Ensure that the data directory after applying the include and exclude filters only returns data files and control files. When processing, the system first applies include and exclude filters for every file. Assuming that the file path which passes the Data Files pattern regex is a data file, the corresponding control file is found using the mentioned regex patterns. Also ensure that control files should not pass Data Files pattern regex.

Currently, the control files support java properties file format which validates checksum , count, and file size.

NOTE: Control file features with compressed files in are not supported in DFI ingestion.

Following is an example:

The validation logic and control file reading logic is pluggable. Hence multiple validation variables and different control file parsing logics can be plugged to extend this feature.

NOTE: For the validations to function, the calc_file_level_ing_metrics configuration must be set as true.

Click Save and Crawl Schema.
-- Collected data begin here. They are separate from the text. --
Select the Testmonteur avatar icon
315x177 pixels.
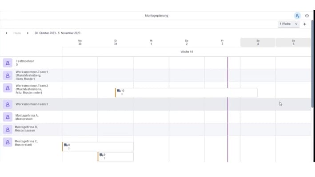tap(8, 63)
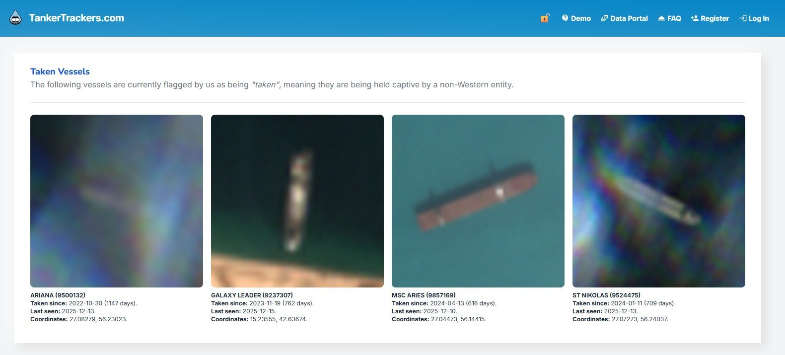
Task: Click the Data Portal icon in navbar
Action: pos(604,18)
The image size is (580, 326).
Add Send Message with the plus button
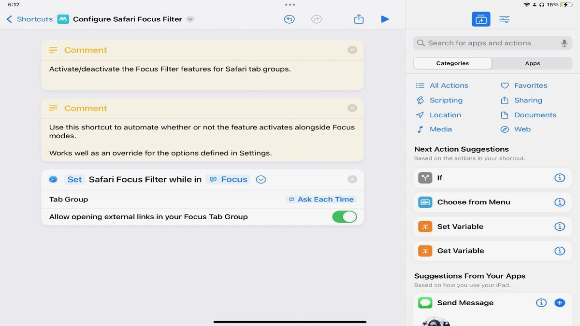560,303
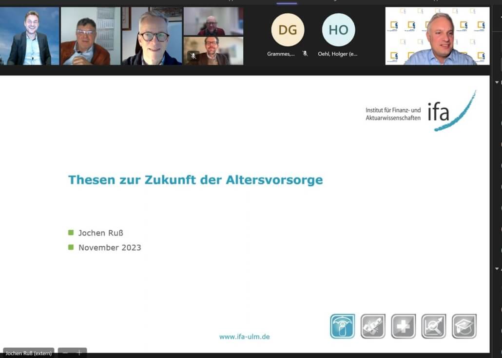Click the umbrella insurance icon on the slide
The height and width of the screenshot is (358, 502).
click(x=342, y=326)
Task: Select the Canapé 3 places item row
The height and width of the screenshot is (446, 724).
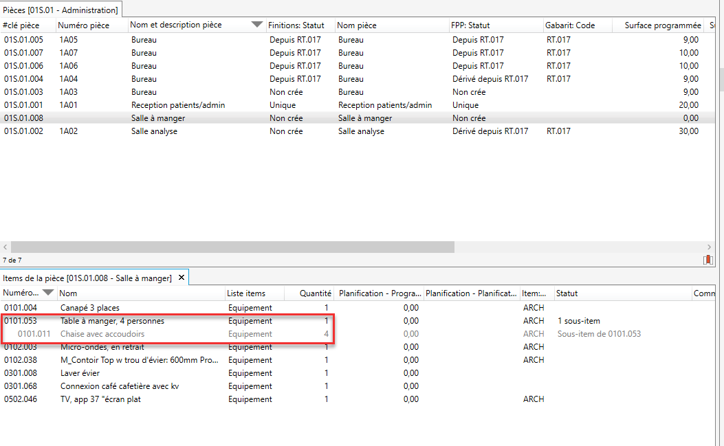Action: (x=89, y=308)
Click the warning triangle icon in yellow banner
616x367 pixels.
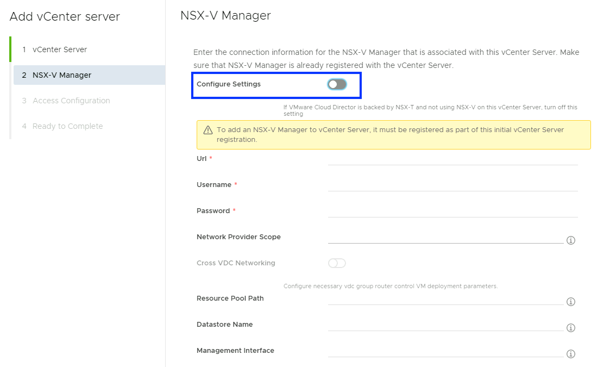pyautogui.click(x=208, y=130)
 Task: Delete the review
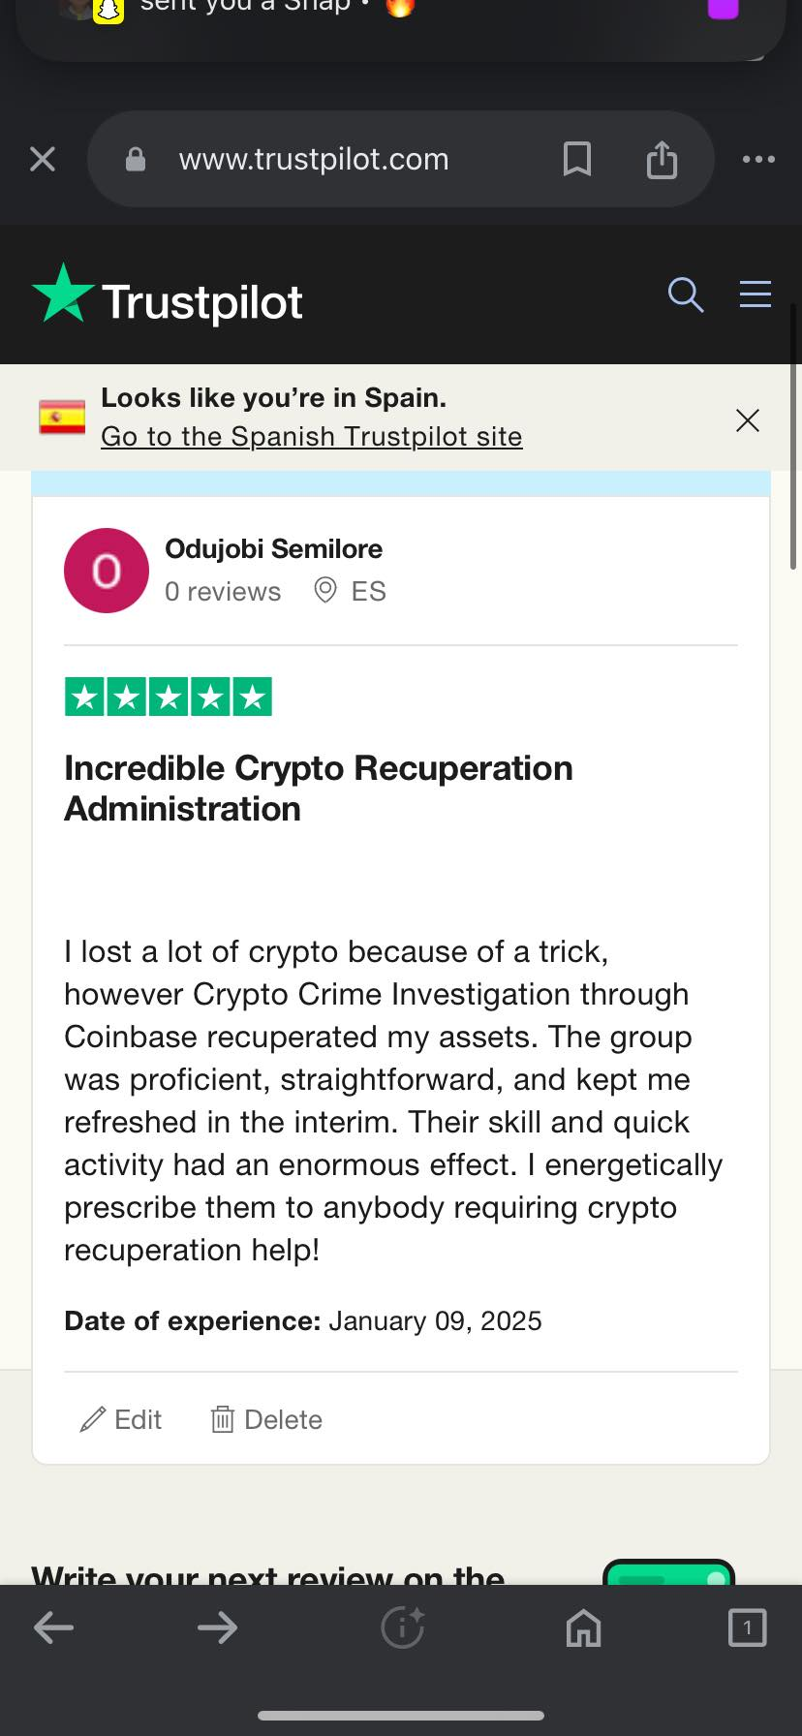pos(266,1419)
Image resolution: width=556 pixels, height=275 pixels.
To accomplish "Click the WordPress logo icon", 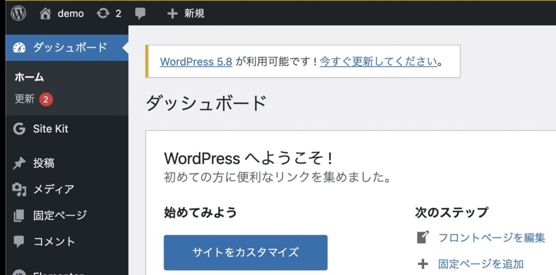I will coord(18,14).
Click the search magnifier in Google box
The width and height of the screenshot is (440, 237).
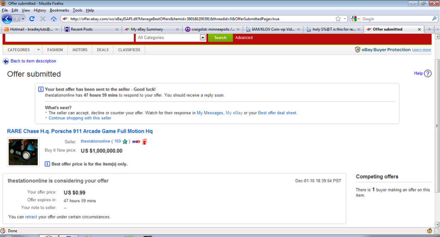(434, 19)
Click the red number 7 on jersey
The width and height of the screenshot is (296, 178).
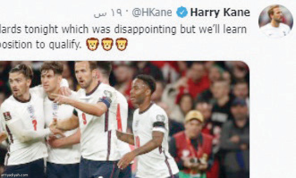pyautogui.click(x=34, y=125)
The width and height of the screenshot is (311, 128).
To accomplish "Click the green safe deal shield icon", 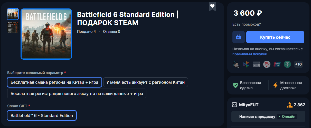I will point(235,85).
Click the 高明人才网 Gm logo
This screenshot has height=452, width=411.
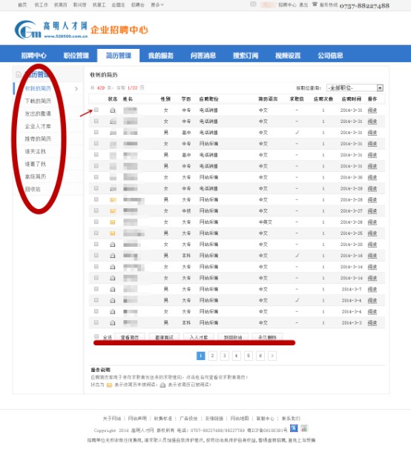51,30
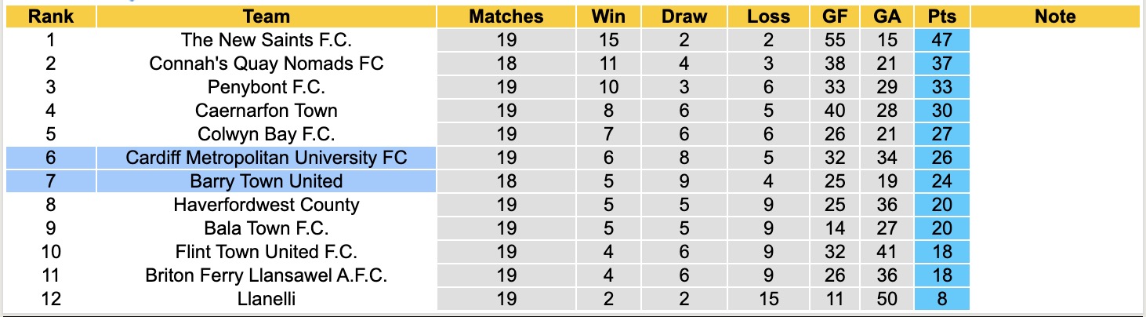Select Connah's Quay Nomads FC team
Image resolution: width=1146 pixels, height=317 pixels.
tap(267, 64)
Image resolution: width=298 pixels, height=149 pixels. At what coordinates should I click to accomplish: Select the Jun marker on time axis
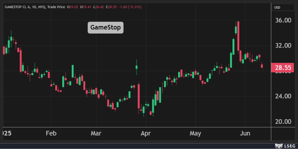pos(245,134)
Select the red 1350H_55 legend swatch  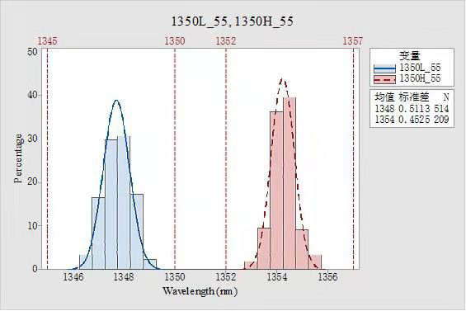pos(384,80)
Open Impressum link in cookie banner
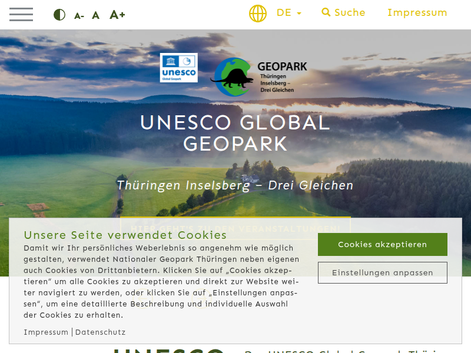Screen dimensions: 471x353 [x=46, y=332]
You will be redirected to the Edit Schema page where you can add or edit columns.
Click Save Schema.

To recrawl metadata, navigate to the Source Configuration page and click Recrawl Metadata.

NOTE: If the table is not mapped the Crawl Metadata button will be displayed in the Source Configuration page.

Data Crawl Full Load

Following are the steps to perform a full load data crawl:

Click the Sources menu and click the DFI source file. The Tables page is displayed with the list of tables in the source.
Click the Configure button for the table that requires a full load data crawl.
Select the Ingest Type as Full Load, enter the required values and click Save Configuration. For descriptions of fields, see the Source Table Configuration Field Descriptions section.

In the Table page, click the Table Group tab.
Click the View Table Group icon for the required table group.
Navigate to table group and click Initialize and Ingest Now.
For first time ingestion, and if you need a clean crawl, click Initialize and Ingest Now.

NOTE: This mode should be used for cases where new inserts come in new files and there are no updates.

To append new data to the crawled source click Ingest Now from the second crawl onwards. The new data can be placed in the same location. Only new and changed files would be picked.

NOTE: This mode should be used for cases where new inserts and new updates are present for every crawl.

Data Crawl Incremental Load

Following are the steps to perform incremental load data crawl on the DFI files:

Click the Sources menu and click the DFI Source file. The Tables page is displayed with the list of tables in the source.
Click the Configure button for the table that requires an incremental load data crawl.
Select the required incremental load Ingest Type, enter the required values and click Save Configuration.
For descriptions of fields, see the Source Table Configuration Field Descriptions section.

NOTE: For timestamp-based incremental ingestion, only timestamp datatypes can be selected as a Timestamp Column.

In the Tables page, click the Table Group tab.
Click the View Table Group icon for the required table group.
Navigate to table group and click Initialize and Ingest Now.
For first time ingestion, and if you need a clean crawl, click Initialize and Ingest Now.

NOTE: This mode should be used for cases where new inserts come in new files and there are no updates.

To get the new CDC data and merge it to the crawled source click Ingest Now from the second crawl onwards. The new data can be put in the same location. Only new and changed files would be picked.

NOTE: This mode should be used for cases where new inserts and new updates are present for every crawl.

Limitations

If multiple versions of the same record (same natural key) are present in the same file, one of the records will be picked randomly and the others will be moved to the history table.
Editing previously ingested files is not supported since the current version of the record might be affected.

File-Level Processing

DFI provides the following features for file-level processing:

Schema specification
Data crawl
CDC append mode